Algo similar ha ocurrido con el caso de Rosario Robles, quien sigue en prisión, luego de que en fechas recientes un juez le negó, por quinta ocasión, el cambio de medidas cautelares, decisión que la obliga a permanecer en prisión preventiva justificada, ante el riesgo de que pueda darse a la fuga.
Si bien es cierto que tanto Robles como Lozoya merecen estar en prisión por todo el daño que cometieron en agravio de los mexicanos, llama la atención que ninguno de estos funcionarios aportaron pruebas que pudieran incriminar a los eslabones más altos de una cadena de corrupción que, en buena parte, explica los altos niveles de violencia que prevalecen en el país.
México está desaprovechando, una vez más, la oportunidad de impartir justicia. Y eso, como hemos visto, tiene muchas consecuencias a futuro.
Tras un inicio prometedor, las capturas de políticos de alto perfil durante el sexenio del presidente Andrés Manuel López Obrador, brillan por su ausencia. Una situación que abona poco a la cada vez más olvidada cruzada anticorrupción que en algún tiempo fue la principal bandera del proyecto reformista de la Cuarta Transformación. De ahí que la corrupción ha pasado a un plano más ambiguo en el discurso presidencial, mientras otros asuntos como el éxito de los programas sociales y las grandes obras de infraestructura, han ocupado ese vacío.
Esta situación evidencia que la FGR, al frente del fiscal Alejandro Gertz Manero, sigue siendo quizá el principal talón de Aquiles del sexenio lopezobradorista. Si bien es cierto que, por ley, la fiscalía es un órgano autónomo que no depende del Ejecutivo, hasta el momento no hemos visto un intento del presidente López Obrador por remover al fiscal ante la falta de resultados. Todo quedó en un anecdótico jalón de orejas. Algo similar ocurre en el Congreso, donde los posicionamientos sobre la labor del fiscal, suelen ser demasiado laxos. De este modo, Gertz sigue “nadando de muertito”, con un ostracismo demasiado evidente en un país tan sediento de justicia. Pero eso sí, ocupando el cargo de fiscal para beneficio personal.

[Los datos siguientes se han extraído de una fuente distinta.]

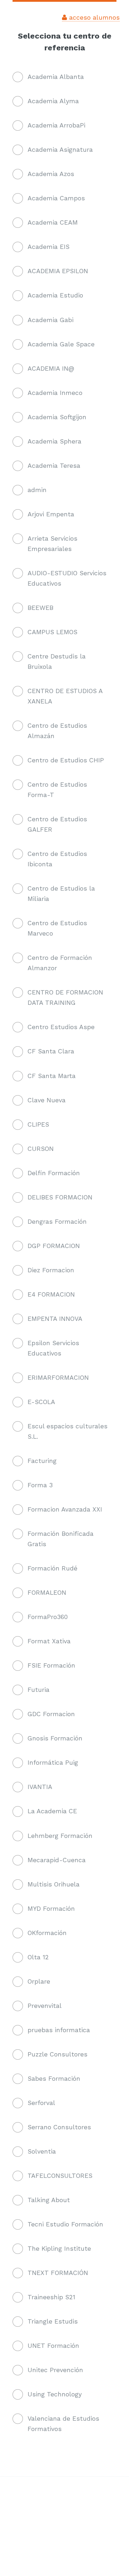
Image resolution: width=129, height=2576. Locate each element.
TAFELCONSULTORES (60, 2175)
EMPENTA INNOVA (55, 1318)
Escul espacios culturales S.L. (68, 1431)
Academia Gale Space (61, 344)
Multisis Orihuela (54, 1884)
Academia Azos (51, 173)
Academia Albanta (56, 76)
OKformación (47, 1932)
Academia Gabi (50, 320)
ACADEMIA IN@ (51, 368)
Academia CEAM (53, 222)
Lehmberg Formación (60, 1835)
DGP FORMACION (54, 1245)
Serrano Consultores (59, 2127)
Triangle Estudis (53, 2321)
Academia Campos (56, 198)
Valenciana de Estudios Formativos (63, 2423)
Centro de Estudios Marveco (57, 928)
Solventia (42, 2151)
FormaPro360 (48, 1616)
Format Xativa (49, 1641)
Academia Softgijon (57, 417)
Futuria (38, 1689)
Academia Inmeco (55, 392)
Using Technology (55, 2394)
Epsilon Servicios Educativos (53, 1348)
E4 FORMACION (51, 1294)
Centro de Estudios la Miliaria (61, 893)
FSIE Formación (51, 1665)
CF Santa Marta (52, 1075)
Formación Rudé (52, 1568)
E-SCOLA (41, 1401)
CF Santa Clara (51, 1051)
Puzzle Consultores (57, 2054)
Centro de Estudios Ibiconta (57, 859)
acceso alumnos (93, 17)
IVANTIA (40, 1786)
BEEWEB (40, 607)
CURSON (41, 1148)
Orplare (39, 1981)
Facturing (42, 1460)
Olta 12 (38, 1957)
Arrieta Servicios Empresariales (52, 543)
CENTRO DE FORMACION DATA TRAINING (65, 997)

La judicialización de casos contra políticos de alto perfil queda muy corta en comparación a las expectativas que se tenían inicialmente. Vaya, ni siquiera la consulta popular para enjuiciar a expresidentes contribuyó a que se avanzara en este ámbito, a pesar de que casi 7 millones de personas se pronunciaron a favor de revisar y castigar los crímenes del pasado.
La impunidad es un fantasma que merodea a la 4T, a pesar de los avances estructurales en temas como la evasión fiscal y la condonación de impuestos a grandes deudores. El encarcelamiento de Robles y Lozoya es el mínimo aceptable para tratar de callar los cuestionamientos.
¿Qué tendría que pasar para que el gobierno de López Obrador y otros sectores del Estado mexicano vaya a fondo con el castigo contra los corruptos que durante décadas saquearon al país? Es difícil establecerlo con precisión.
Pero lo cierto es que no habrá transformación de fondo mientras los aparatos de justicia sigan siendo utilizados como filtro para administrar políticamente, la impunidad.